- _PROBLEMS TO WORK ON_:
**a)** In the thread about password-protecting a picture folder, which tab of the folder's properties holds the option "make this folder private"?
**b)** Format everything in the listing from its first line down through the line containing "This image has" as a Markdown table with the columns Row and Line, one row per line and blank lines left out.

- _PAGE_:

-=-=-=-=-

# How to put a password on a Picture Folder?



## Hello

I have like my own little picture section deal, but I would like to try and put a password on it so my parents etc can not get in there. The pictures in there are not what you are thinking lol, just that last time they always mess with them and or delete them .


----------



## Don't Hack!!!

http://www.everstrike.com/


----------



## Hello

I will try that. Thanks.


----------



## Hello

That cost money though. Isn't there just one that anyone can do that comes with every computer? Somehow getting to it by modifying the folder?


----------



## spazz31585

well there's a couple ways to do it
depends on what your parents won't bitch about and if they're computer illiterate or not
1: you can hide the folder. (right click on it and go to properties and click on 'hide this file") then, just go to tools menu, click on folder options, then click on the view tab. in there will be an option that says 'do not show hidden files and folders'

2: creat your own username(windows xp has user accounts for sure, not certain about other OS's). then, put a password on it. move your picture folder to your user's documents, and when on your username, right click on that folder, click on properties, then click on the sharing tab. in there will be an option that says 'make this folder private'. then, in order to access that file, you'll need to be logged onto your username

my advise, do both. a little extra security

also, make sure to go to the search option on your computer, click on the 'all files and folders' option, then click on 'more advanced options', and make sure to take the check mark out of 'search hidden files and folders'

see, i had some stuff i didn't want my wife to mess with, but i forgot about that part, and she was searching for something for some odd reason and found my files. ended up messing with them and totally messing up the way i had them organized

hope that helps ya out


----------



## Hello

Thanks . I will try both of those options.

-=-=-=-=-

- _DATA SHOWN_:
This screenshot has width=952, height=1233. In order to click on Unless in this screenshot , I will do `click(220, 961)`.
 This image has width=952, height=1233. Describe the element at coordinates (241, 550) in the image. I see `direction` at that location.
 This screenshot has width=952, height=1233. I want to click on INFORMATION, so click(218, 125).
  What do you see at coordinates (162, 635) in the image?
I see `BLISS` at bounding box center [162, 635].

-=-=-=-=-

- _THE RESPONSES_:
**a)** The sharing tab.

**b)**
| Row | Line |
|---|---|
| 1 | This screenshot has width=952, height=1233. In order to click on Unless in this screenshot , I will do `click(220, 961)`. |
| 2 |  This image has width=952, height=1233. Describe the element at coordinates (241, 550) in the image. I see `direction` at that location. |